C'est le jeu, assujetti à la logique des vents—mais nous ignorons leurs lois—de l'ombre longue, souple et déliée des rameaux du pandanus, de l'ombre pyramidale et plane des fougères légères, sur le gazon indéfiniment bercé, dans ce jeu atténué, de la nuit au jour.
C'est le temps, aux approches de l'éternité, concevant le désir des multiples actions simultanées, essentielles, et qui s'évanouit, épris du Toujours, aux ardentes couleurs de la Passion, car elle est impérieusement Présente.
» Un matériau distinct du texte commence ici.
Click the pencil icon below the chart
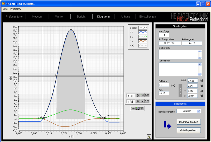The image size is (211, 142). [x=149, y=136]
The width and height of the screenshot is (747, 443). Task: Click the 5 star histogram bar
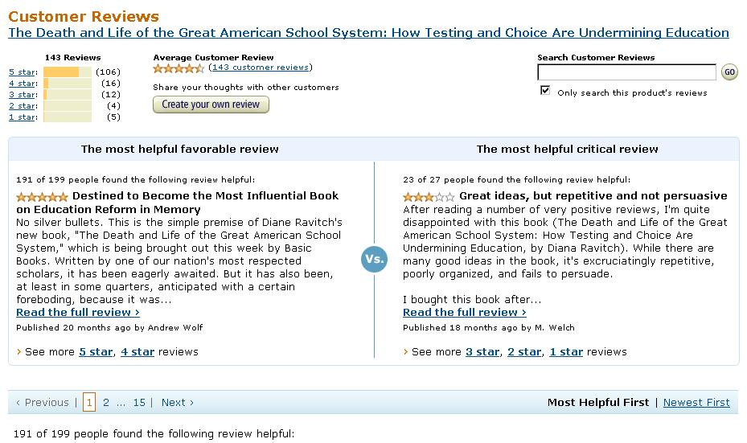point(67,72)
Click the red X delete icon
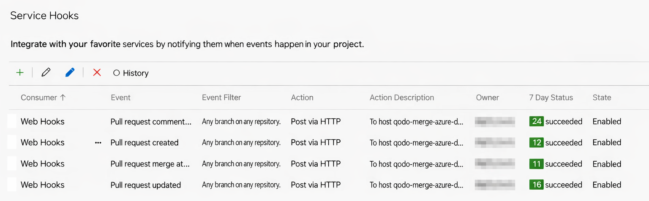649x201 pixels. [x=97, y=73]
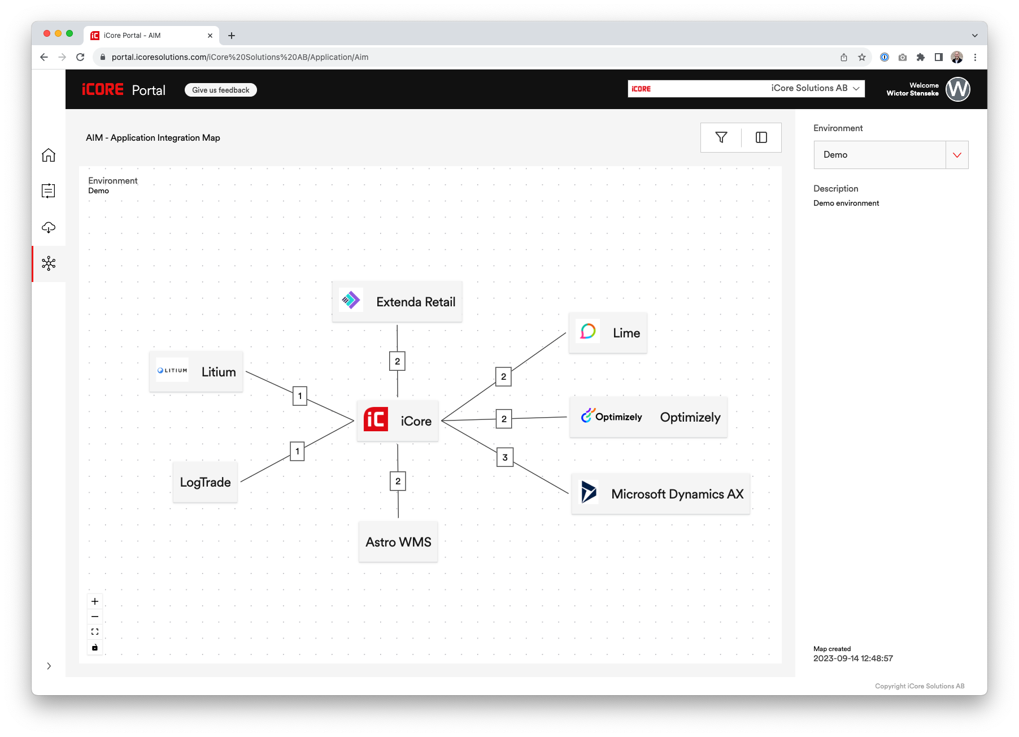
Task: Zoom out of the integration map
Action: (x=94, y=616)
C'est la gamme, d'un doigté de vertige parcourue et reparcourue, et se résolvant en comme un seul accord de tout,—de tous les sentiments, de toutes les sensations qui font le prix de la vie, et c'est la morsure dans le baiser, et c'est la blessure dans l'ivresse de la victoire.
C'est l'Ile Heureuse, c'est la Terre Délicieuse—
Et c'est Téhura.
IV
Moi, maintenant vraiment Moi, franc d'exil et le fils adopté de la Mère Délicieuse, je sais bien des choses,—et je sais comment il convient d'honorer la Lune,—(après le Soleil, Dieu suprême et l'essence inaltérable des Grands Dieux)—comment il convient de peindre son image et de la sculpter, afin que les hommes aiment la Déesse, la redoutent et lui rendent hommage.
Elle est diverse, mais belle également dans sa fureur et dans sa tendresse.
Il faut célébrer d'abord Hina la Chasseresse: Hina du sang et de la mort.